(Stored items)
_ _ _ _

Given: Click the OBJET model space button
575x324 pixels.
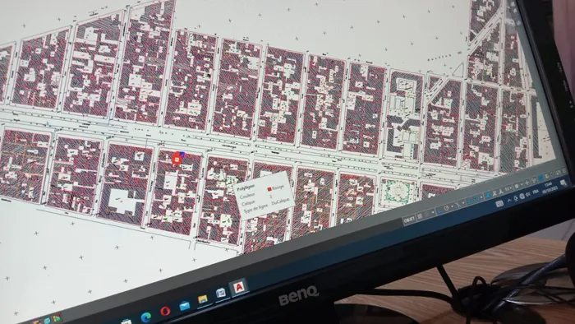Looking at the screenshot, I should point(409,220).
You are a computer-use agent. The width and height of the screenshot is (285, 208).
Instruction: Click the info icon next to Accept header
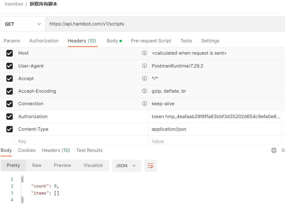tap(144, 78)
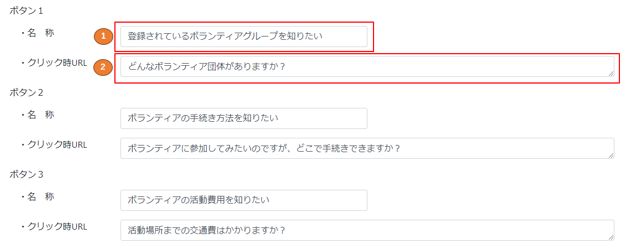Image resolution: width=631 pixels, height=249 pixels.
Task: Click resize grip of どんなボランティア団体 textarea
Action: (611, 74)
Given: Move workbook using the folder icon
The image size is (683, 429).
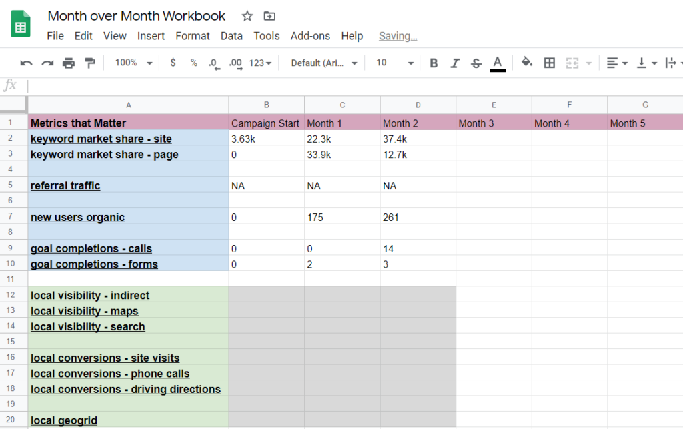Looking at the screenshot, I should coord(269,16).
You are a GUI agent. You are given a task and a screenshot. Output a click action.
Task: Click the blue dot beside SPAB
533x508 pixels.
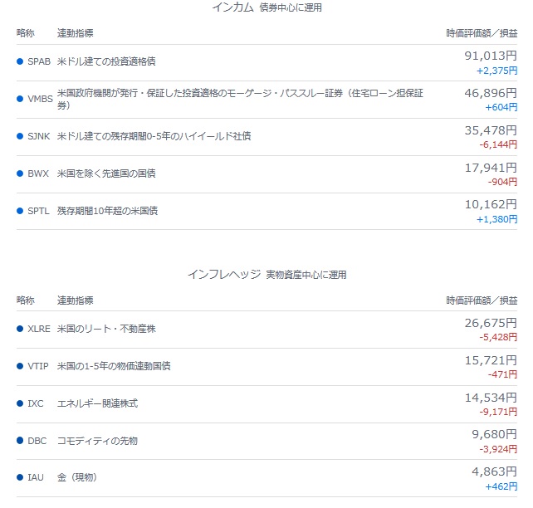coord(20,61)
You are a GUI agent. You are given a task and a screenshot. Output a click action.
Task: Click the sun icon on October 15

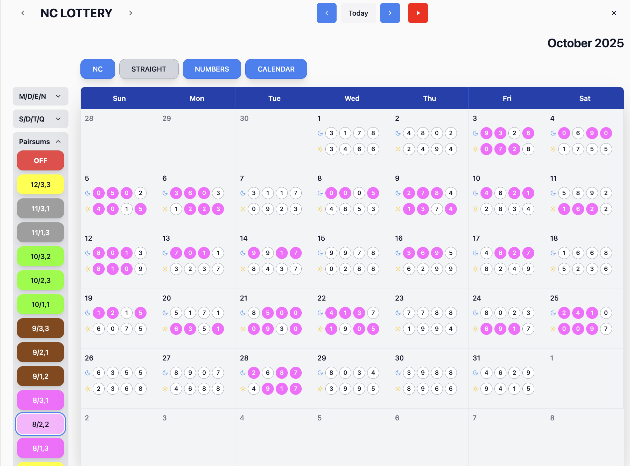pyautogui.click(x=320, y=269)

_ _ _ _

**DIRECTIONS FOR THIS TASK:**
Word for word, return the records shown above without their pictures.

**RESULT OF THE EXERCISE:**
Given: Click the OBJET model space button
575x324 pixels.
Looking at the screenshot, I should point(409,220).
You are a computer-use agent. The width and height of the screenshot is (285, 208).
Instruction: Click the info icon next to Accept header
tap(144, 78)
Image resolution: width=631 pixels, height=249 pixels.
Task: Click resize grip of どんなボランティア団体 textarea
Action: (611, 74)
Given: Move workbook using the folder icon
The image size is (683, 429).
Looking at the screenshot, I should coord(269,16).
You are a GUI agent. You are given a task and a screenshot. Output a click action.
Task: Click the blue dot beside SPAB
533x508 pixels.
coord(20,61)
You are a GUI agent. You are given a task and a screenshot. Output a click action.
Task: Click the sun icon on October 15

pyautogui.click(x=320, y=269)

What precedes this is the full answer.